Così già al terzo giorno di ricerca trovò il fratello maggiore della signora Holt, suo zio, Steve Holt, un mago e ventriloquo che vive nella Carolina del Sud. Due mesi dopo, i due si incontrarono. In quell'occasione Steventhen scoprì che sua madre era una di sei fratelli che avevano perso i genitori in tenera età ed erano entrati in affidamento o in case famiglia. Steve Holt è l'unico fratello senza disabilità. Holland scoprì così che sua madre era ancora viva, all'epoca aveva 46 anni, e viveva in una struttura residenziale in Georgia. E il giorno successivo Steventhen Holland, 27 anni, e suo zio Steve Holt, andarono insieme a farle visita.

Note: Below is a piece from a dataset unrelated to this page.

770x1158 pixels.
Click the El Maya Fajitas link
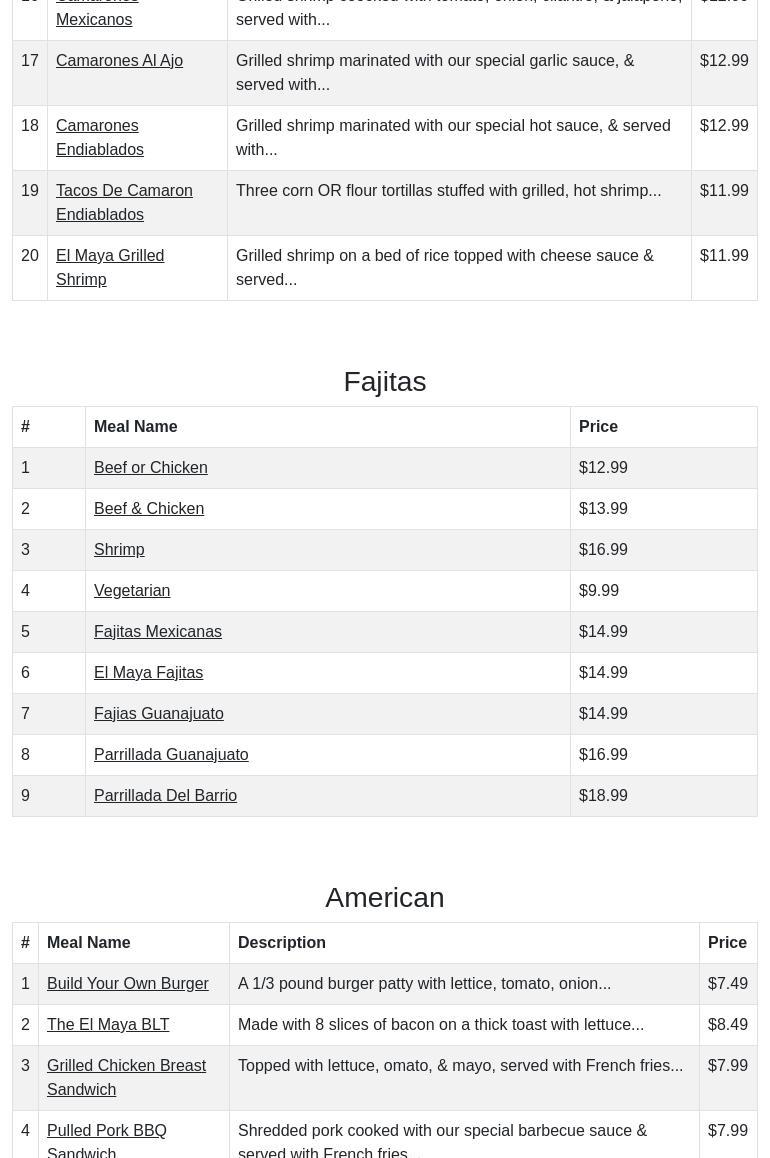pyautogui.click(x=148, y=672)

«Decidemmo che mio zio avrebbe fatto uno spettacolo di magia per i residenti - ha raccontato Holland -. Sapevamo che sarebbe stato pesante e non sapevamo come avrebbe reagito, quindi volevamo alleggerire l'atmosfera. Il piano che avevamo era di svelarle la verità nella sua stanza, lontano da tutti, ma Dio aveva un piano diverso. Avevo una telecamera che girava... siamo riusciti a immortalare questa riunione». Steventhen Holland è salito sul palco e ha iniziato a cantare Amazing Grace (guarda il video qui) con la mamma al suo fianco. Quando ha esitato alla seconda strofa, sopraffatto dall'emozione, sua madre è intervenuta e ha terminato la canzone: «Piangevo, ero senza parole, non riuscivo a dire nulla, lei mi ha guardato e mi ha detto: "Figlio, ti amo. Ti ho sempre amato e ti amerò sempre, e non ti avrei mai abbandonato se avessi potuto tenerti"». Da quell'incontro, Holland ha sempre definito sua madre "la mia eroina" e lui e la sua famiglia hanno trascorso 11 anni preziosi con la signora Holt, prima che lei morisse la sera del Ringraziamento del 2020, all'età di 57 anni.

Da allora, Steventhen Holland si è dedicato al movimento per la vita e negli ultimi due anni è uno dei tre oratori pro-life più gettonati in America. Dice: «Se non fosse stato per il Signore, non credo che tutto questo sarebbe accaduto. Mi ha donato una storia che posso condividere con il mondo per portare speranza alle persone. Spero e prego che questo salvi altri bambini».